#### [EXERCISE REQUIREMENTS]
This exercise calls for an exact copy of the listing below.

##########

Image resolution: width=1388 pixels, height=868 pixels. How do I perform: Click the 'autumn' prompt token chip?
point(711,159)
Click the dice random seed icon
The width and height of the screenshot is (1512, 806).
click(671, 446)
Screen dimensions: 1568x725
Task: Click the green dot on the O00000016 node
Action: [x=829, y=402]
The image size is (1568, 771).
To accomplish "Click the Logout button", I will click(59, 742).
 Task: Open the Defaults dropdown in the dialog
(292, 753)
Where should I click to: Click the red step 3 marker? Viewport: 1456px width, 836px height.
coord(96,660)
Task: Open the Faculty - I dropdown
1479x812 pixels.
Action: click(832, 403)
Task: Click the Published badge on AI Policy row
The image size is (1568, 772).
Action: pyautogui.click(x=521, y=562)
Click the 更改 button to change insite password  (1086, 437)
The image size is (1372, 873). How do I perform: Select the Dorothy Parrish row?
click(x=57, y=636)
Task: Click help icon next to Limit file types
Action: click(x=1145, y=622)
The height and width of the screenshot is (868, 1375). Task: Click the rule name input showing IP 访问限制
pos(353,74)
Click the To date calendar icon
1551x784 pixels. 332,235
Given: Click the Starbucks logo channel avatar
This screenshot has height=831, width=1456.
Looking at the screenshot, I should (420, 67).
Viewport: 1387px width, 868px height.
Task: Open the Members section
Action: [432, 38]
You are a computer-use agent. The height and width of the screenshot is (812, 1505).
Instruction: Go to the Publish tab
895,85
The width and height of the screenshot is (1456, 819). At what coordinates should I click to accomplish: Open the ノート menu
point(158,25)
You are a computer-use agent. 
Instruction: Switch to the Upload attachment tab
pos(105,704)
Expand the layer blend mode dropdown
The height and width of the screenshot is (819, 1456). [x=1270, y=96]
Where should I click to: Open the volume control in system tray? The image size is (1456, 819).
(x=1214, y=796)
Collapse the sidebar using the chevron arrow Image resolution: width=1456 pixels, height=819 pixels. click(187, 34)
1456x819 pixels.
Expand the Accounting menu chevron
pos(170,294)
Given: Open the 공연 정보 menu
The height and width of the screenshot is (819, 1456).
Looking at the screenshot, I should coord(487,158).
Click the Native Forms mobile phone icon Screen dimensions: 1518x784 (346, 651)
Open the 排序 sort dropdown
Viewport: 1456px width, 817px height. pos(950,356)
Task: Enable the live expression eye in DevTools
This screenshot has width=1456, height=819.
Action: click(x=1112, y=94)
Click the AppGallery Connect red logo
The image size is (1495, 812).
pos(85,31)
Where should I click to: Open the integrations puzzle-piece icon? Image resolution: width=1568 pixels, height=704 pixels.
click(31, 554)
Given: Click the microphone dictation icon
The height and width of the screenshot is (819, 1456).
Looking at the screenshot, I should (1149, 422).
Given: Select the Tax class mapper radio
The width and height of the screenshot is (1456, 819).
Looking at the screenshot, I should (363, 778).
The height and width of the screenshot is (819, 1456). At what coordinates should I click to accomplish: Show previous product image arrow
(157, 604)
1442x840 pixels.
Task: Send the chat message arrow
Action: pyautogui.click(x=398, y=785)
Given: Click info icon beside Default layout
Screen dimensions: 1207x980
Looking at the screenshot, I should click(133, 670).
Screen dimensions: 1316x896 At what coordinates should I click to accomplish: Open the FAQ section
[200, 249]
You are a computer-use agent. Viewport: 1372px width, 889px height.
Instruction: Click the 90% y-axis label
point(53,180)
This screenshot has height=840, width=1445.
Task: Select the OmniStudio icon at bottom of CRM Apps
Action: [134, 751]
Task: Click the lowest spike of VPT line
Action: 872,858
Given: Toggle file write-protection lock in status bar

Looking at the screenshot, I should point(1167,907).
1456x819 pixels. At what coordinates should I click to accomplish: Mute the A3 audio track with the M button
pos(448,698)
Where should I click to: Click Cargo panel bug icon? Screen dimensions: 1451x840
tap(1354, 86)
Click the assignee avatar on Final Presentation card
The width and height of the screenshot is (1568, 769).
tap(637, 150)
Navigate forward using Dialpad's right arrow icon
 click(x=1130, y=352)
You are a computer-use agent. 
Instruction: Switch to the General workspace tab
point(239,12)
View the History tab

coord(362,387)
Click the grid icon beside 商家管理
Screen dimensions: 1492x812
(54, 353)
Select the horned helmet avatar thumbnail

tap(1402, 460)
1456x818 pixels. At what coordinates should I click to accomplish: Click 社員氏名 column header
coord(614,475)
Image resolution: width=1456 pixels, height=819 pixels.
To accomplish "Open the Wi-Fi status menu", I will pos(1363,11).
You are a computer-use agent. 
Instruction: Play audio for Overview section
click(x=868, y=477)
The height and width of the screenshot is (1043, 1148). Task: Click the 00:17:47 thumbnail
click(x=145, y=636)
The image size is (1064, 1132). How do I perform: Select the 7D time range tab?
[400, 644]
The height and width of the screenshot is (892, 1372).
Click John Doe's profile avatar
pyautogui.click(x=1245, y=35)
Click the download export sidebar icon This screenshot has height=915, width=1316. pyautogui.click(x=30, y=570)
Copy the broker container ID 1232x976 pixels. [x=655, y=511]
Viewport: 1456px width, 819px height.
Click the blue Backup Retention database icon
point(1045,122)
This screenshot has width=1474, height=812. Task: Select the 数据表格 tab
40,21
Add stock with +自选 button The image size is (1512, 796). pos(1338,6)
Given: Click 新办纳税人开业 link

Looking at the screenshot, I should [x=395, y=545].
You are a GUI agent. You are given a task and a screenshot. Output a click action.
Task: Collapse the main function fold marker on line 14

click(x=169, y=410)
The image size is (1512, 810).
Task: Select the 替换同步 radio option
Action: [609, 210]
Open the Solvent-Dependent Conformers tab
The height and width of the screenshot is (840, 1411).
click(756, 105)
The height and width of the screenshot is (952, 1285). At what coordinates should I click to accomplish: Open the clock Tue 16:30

##########

#### [REPLY]
Image resolution: width=1388 pixels, height=868 pixels. How do I perform: Click the 'autumn' prompt token chip?
point(711,159)
Click the dice random seed icon
The width and height of the screenshot is (1512, 806).
click(671, 446)
Screen dimensions: 1568x725
Task: Click the green dot on the O00000016 node
Action: [x=829, y=402]
The image size is (1568, 771).
To accomplish "Click the Logout button", I will click(59, 742).
 Task: Open the Defaults dropdown in the dialog
(292, 753)
Where should I click to: Click the red step 3 marker? Viewport: 1456px width, 836px height.
coord(96,660)
Task: Open the Faculty - I dropdown
1479x812 pixels.
Action: click(832, 403)
Task: Click the Published badge on AI Policy row
The image size is (1568, 772).
Action: pyautogui.click(x=521, y=562)
Click the 更改 button to change insite password  (1086, 437)
The image size is (1372, 873). How do I perform: Select the Dorothy Parrish row?
click(x=57, y=636)
Task: Click help icon next to Limit file types
Action: click(x=1145, y=622)
The height and width of the screenshot is (868, 1375). Task: Click the rule name input showing IP 访问限制
pos(353,74)
Click the To date calendar icon
1551x784 pixels. 332,235
Given: Click the Starbucks logo channel avatar
This screenshot has height=831, width=1456.
Looking at the screenshot, I should (420, 67).
Viewport: 1387px width, 868px height.
Task: Open the Members section
Action: [432, 38]
You are a computer-use agent. The height and width of the screenshot is (812, 1505).
Instruction: Go to the Publish tab
895,85
The width and height of the screenshot is (1456, 819). At what coordinates should I click to accomplish: Open the ノート menu
point(158,25)
You are a computer-use agent. 
Instruction: Switch to the Upload attachment tab
pos(105,704)
Expand the layer blend mode dropdown
The height and width of the screenshot is (819, 1456). [x=1270, y=96]
Where should I click to: Open the volume control in system tray? The image size is (1456, 819).
(x=1214, y=796)
Collapse the sidebar using the chevron arrow Image resolution: width=1456 pixels, height=819 pixels. click(187, 34)
1456x819 pixels.
Expand the Accounting menu chevron
pos(170,294)
Given: Open the 공연 정보 menu
The height and width of the screenshot is (819, 1456).
Looking at the screenshot, I should coord(487,158).
Click the Native Forms mobile phone icon Screen dimensions: 1518x784 (346, 651)
Open the 排序 sort dropdown
Viewport: 1456px width, 817px height. pos(950,356)
Task: Enable the live expression eye in DevTools
This screenshot has width=1456, height=819.
Action: click(x=1112, y=94)
Click the AppGallery Connect red logo
The image size is (1495, 812).
pos(85,31)
Where should I click to: Open the integrations puzzle-piece icon? Image resolution: width=1568 pixels, height=704 pixels.
click(31, 554)
Given: Click the microphone dictation icon
The height and width of the screenshot is (819, 1456).
Looking at the screenshot, I should (1149, 422).
Given: Select the Tax class mapper radio
The width and height of the screenshot is (1456, 819).
Looking at the screenshot, I should (363, 778).
The height and width of the screenshot is (819, 1456). At what coordinates should I click to accomplish: Show previous product image arrow
(157, 604)
1442x840 pixels.
Task: Send the chat message arrow
Action: pyautogui.click(x=398, y=785)
Given: Click info icon beside Default layout
Screen dimensions: 1207x980
Looking at the screenshot, I should click(133, 670).
Screen dimensions: 1316x896 At what coordinates should I click to accomplish: Open the FAQ section
[200, 249]
You are a computer-use agent. Viewport: 1372px width, 889px height.
Instruction: Click the 90% y-axis label
point(53,180)
This screenshot has height=840, width=1445.
Task: Select the OmniStudio icon at bottom of CRM Apps
Action: [134, 751]
Task: Click the lowest spike of VPT line
Action: 872,858
Given: Toggle file write-protection lock in status bar

Looking at the screenshot, I should point(1167,907).
1456x819 pixels. At what coordinates should I click to accomplish: Mute the A3 audio track with the M button
pos(448,698)
Where should I click to: Click Cargo panel bug icon? Screen dimensions: 1451x840
tap(1354, 86)
Click the assignee avatar on Final Presentation card
The width and height of the screenshot is (1568, 769).
tap(637, 150)
Navigate forward using Dialpad's right arrow icon
 click(x=1130, y=352)
You are a computer-use agent. 
Instruction: Switch to the General workspace tab
point(239,12)
View the History tab

coord(362,387)
Click the grid icon beside 商家管理
Screen dimensions: 1492x812
(54, 353)
Select the horned helmet avatar thumbnail

tap(1402, 460)
1456x818 pixels. At what coordinates should I click to accomplish: Click 社員氏名 column header
coord(614,475)
Image resolution: width=1456 pixels, height=819 pixels.
To accomplish "Open the Wi-Fi status menu", I will pos(1363,11).
You are a computer-use agent. 
Instruction: Play audio for Overview section
click(x=868, y=477)
The height and width of the screenshot is (1043, 1148). Task: Click the 00:17:47 thumbnail
click(x=145, y=636)
The image size is (1064, 1132). How do I perform: Select the 7D time range tab?
[400, 644]
The height and width of the screenshot is (892, 1372).
Click John Doe's profile avatar
pyautogui.click(x=1245, y=35)
Click the download export sidebar icon This screenshot has height=915, width=1316. pyautogui.click(x=30, y=570)
Copy the broker container ID 1232x976 pixels. [x=655, y=511]
Viewport: 1456px width, 819px height.
Click the blue Backup Retention database icon
point(1045,122)
This screenshot has width=1474, height=812. Task: Select the 数据表格 tab
40,21
Add stock with +自选 button The image size is (1512, 796). pos(1338,6)
Given: Click 新办纳税人开业 link

Looking at the screenshot, I should [x=395, y=545].
You are a GUI agent. You are given a task and a screenshot. Output a click action.
Task: Collapse the main function fold marker on line 14

click(x=169, y=410)
The image size is (1512, 810).
Task: Select the 替换同步 radio option
Action: [609, 210]
Open the Solvent-Dependent Conformers tab
The height and width of the screenshot is (840, 1411).
click(756, 105)
The height and width of the screenshot is (952, 1285). At what coordinates should I click to accomplish: Open the clock Tue 16:30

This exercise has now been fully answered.